Given the UK’s focus on the Indo-Pacific region for trade and investment, this project offers quantitative and qualitative evidence and analysis of immediate relevance to the UK’s recent accession to the Comprehensive and Progressive Agreement for Trans-Pacific Partnership (CPPTP), negotiations for a UK-India trade pact, growing UK-ASEAN trade cooperation, and enhanced two-way capital flows between the UK and the Indo-Pacific.

Key Findings

  1. The project’s systematic analysis of UK and Indo-Pacific Trade Agreements (TAs) and Bilateral Investment Treaties (BITs) reveals that UK efforts to include modern slavery relevant concerns in trade and investment instruments with the Indo-Pacific currently fall short of best practice and do not reflect a coherent strategy. While inclusion of modern slavery concerns in TAs has developed over time, these issues are yet to be meaningfully considered in the context of BITs.
  2. The econometric analysis reveals that the impact of trade relations on forced labour depends on the types of products being traded and the characteristics of trade partners. Trade openness can help to reduce forced labour and strengthen protection against it when involving partners with high levels of labour protection. Trade in primary goods and products intensive in unskilled labour can increase forced labour, where labour protections are not pursued and enforced.
  3. The project’s country case studies for China, India, Malaysia, and Thailand reveal high levels of differentiation between different Indo-Pacific states in terms of both modern slavery and trade dynamics, as well as states’ commitment to human and labour rights. While some standardisation in UK policy is valuable, this demonstrates the importance of context-specific approaches.

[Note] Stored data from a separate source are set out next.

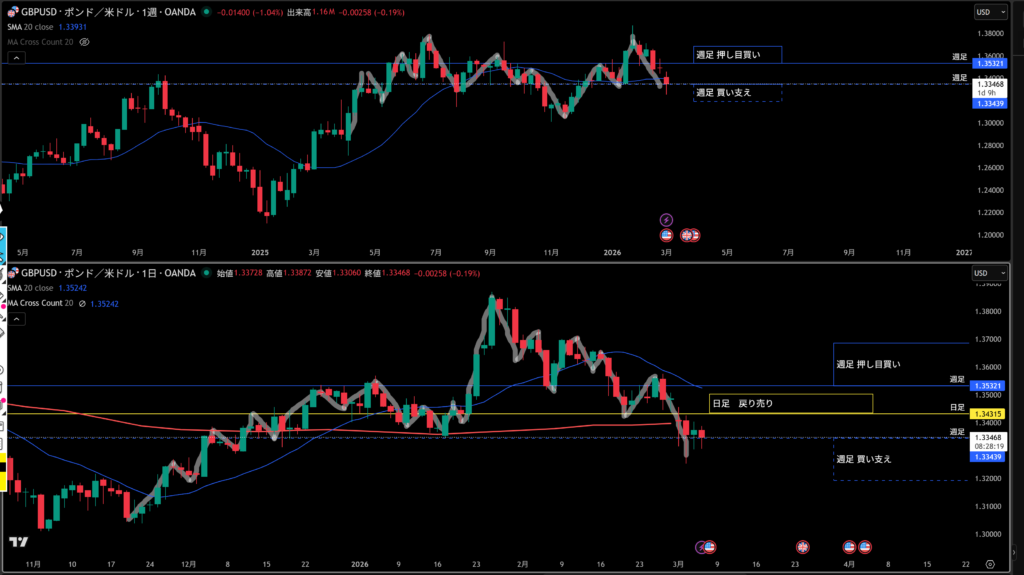Click the TradingView logo in the daily chart corner
This screenshot has height=575, width=1024.
click(x=17, y=542)
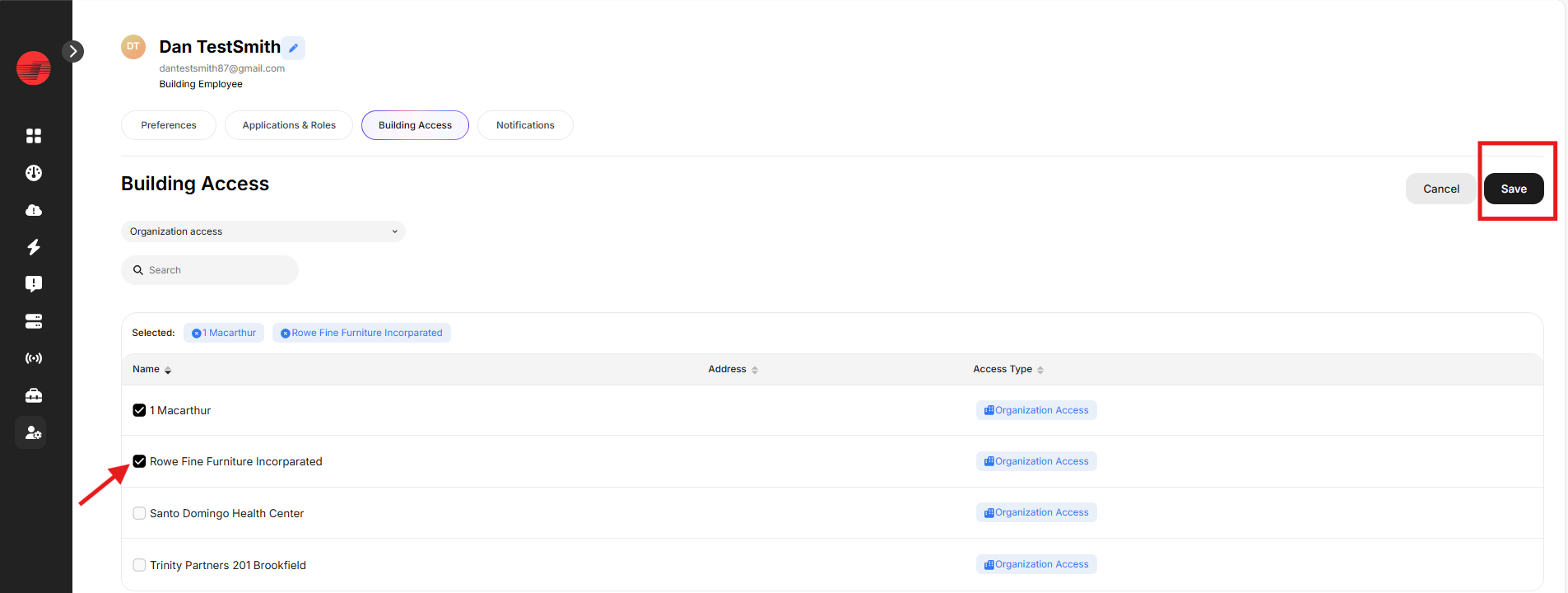Viewport: 1568px width, 593px height.
Task: Expand the sidebar with the chevron arrow
Action: point(73,51)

Key recommendations for the UK Government

  1. Develop a systematic approach to the integration of modern slavery concerns in trade and investment agreements, embedded in a broader UK trade strategy addressing human rights, labour rights, and sustainable development.
  2. Seek to ensure that modern slavery concerns are substantially integrated in trade and investment agreements in negotiations, with robust monitoring and engagement mechanisms.
  3. Review existing trade and investment agreements with a modern slavery lens to support future amendments and new instruments.